According to the European Attractiveness Survey 2012 report, Romania will be the sixth most attractive European country for investment over the next three years. This is encouraging news for the foreign investors and it is a call for action for the political class.


Still, the challenges come from the drastic decline of foreign investments in Romania lately, reaching the lowest value since 2003 (1.6 bln EUR, representing 1.2% of GDP). Top priority must be given to ensuring a predictable and transparent decision-making framework. The Government needs to create a strategy for each sector, then it must pass legislation that is in line with the strategy and to have an impact study on the legislation. From a fiscal  perspective, the most important issue to be guaranteed by the authorities is the predictability of the relevant legislation. As well, the sustainability of public finance is imperative, by extending the taxation basis, in the context of a reform measures package  of the fiscal system and administration, control and collection of budgetary  income system. In the short term, increasing the collection and reducing tax evasion are imperatives. These are necessary and available measures to take so that the state becomes an effective, stimulating and fair to the companies and citizens who honestly pay their fees and taxes. 

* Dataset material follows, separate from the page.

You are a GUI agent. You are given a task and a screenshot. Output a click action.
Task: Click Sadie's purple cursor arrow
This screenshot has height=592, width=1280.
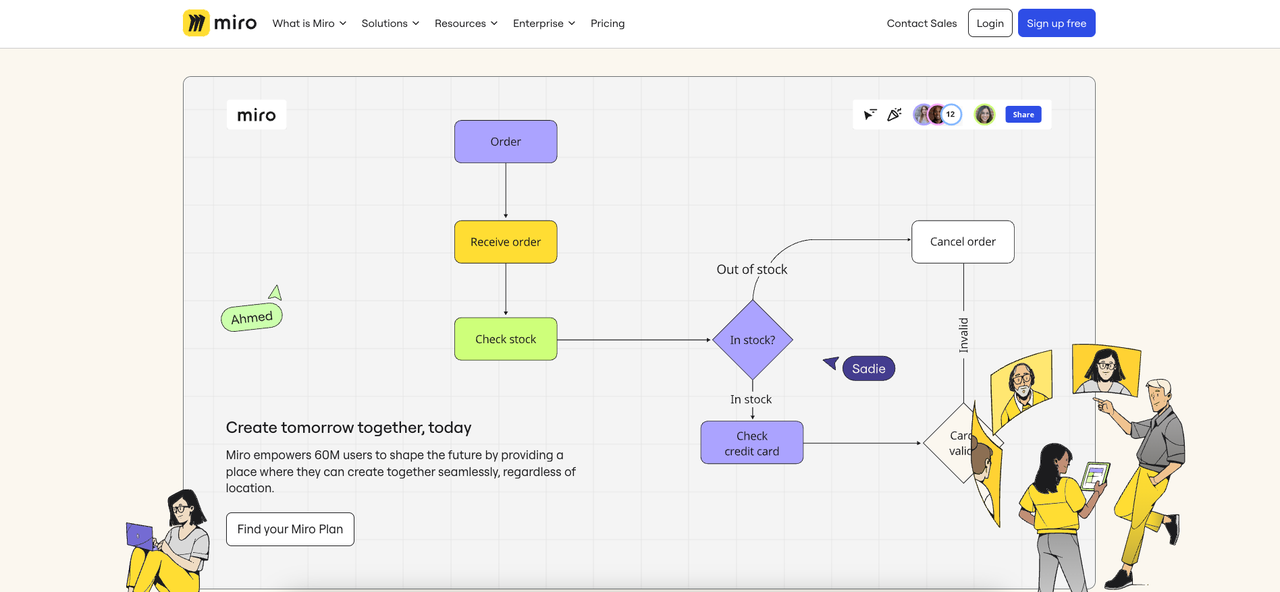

“In the absence of institutional and structural reforms, banking and financial crises can arise following different euphoria episodes in financial markets.”


But we, the business, are not here only to criticize the government but also to appreciate and support good policies and measures.


For instance, foreign investors’ attitude towards Romanian government securities changed quickly in January. The catalyst behind the parliamentary elections and the expectations of the Romanian local currency bonds being included in the JP Morgan Emerging Market Local Bond Indexes and Barclay’s index, boosted the interest of foreigners in local government securities. The reward was important. Foreign investors bought local government securities amounting to around EUR 3bn between December and February and so increased their local exposure to a historical maximum. These large inflows are important both for the government (allowing it to finance part of public budget deficit) and for the country as a whole (allowing it to cover part of this year’s external funding needs).


Such developments reveal a key lesson: financial markets and investors do reward good policies. And this is not related only to improvements in financial markets mechanisms, but also in case of progresses related to functioning of the overall economy (institutional and structural reforms). In fact, in the long-run, financial markets development and economic development are interdependent.


Public authorities in Romania still face important funding constraints. Available resources are scarce when taking into account public investments requirements in infrastructure, education system, healthcare system, research and development. Accordingly, the government must set up a strategy (key objectives, prioritization) and promote a friendly and predictable business environment. For instance, once receiving EUR 3bn from foreign investors in portfolio inflows it is important how the money is really spend. Constantly using borrowed money only for consumption purposes can make foreign investors losing their confidence at some point in time and wanting them back (a sovereign debt crisis). Also, inclusion of local T-bonds in international bond indexes takes into account only some minimal criteria aimed to describe a functioning market. More steps have to be made in order to have a fully functional local bond market and to increase its attractiveness for investors (i.e. set up of an effective debt management s  strategy, increase in transparency and communications with the market).


To the extent that these issues will be discussed and addressed in a formal framework, through a permanent and real dialogue and consultation between businesses and authorities, we are confident that the performance and the competitiveness of the Romanian conomy will improve.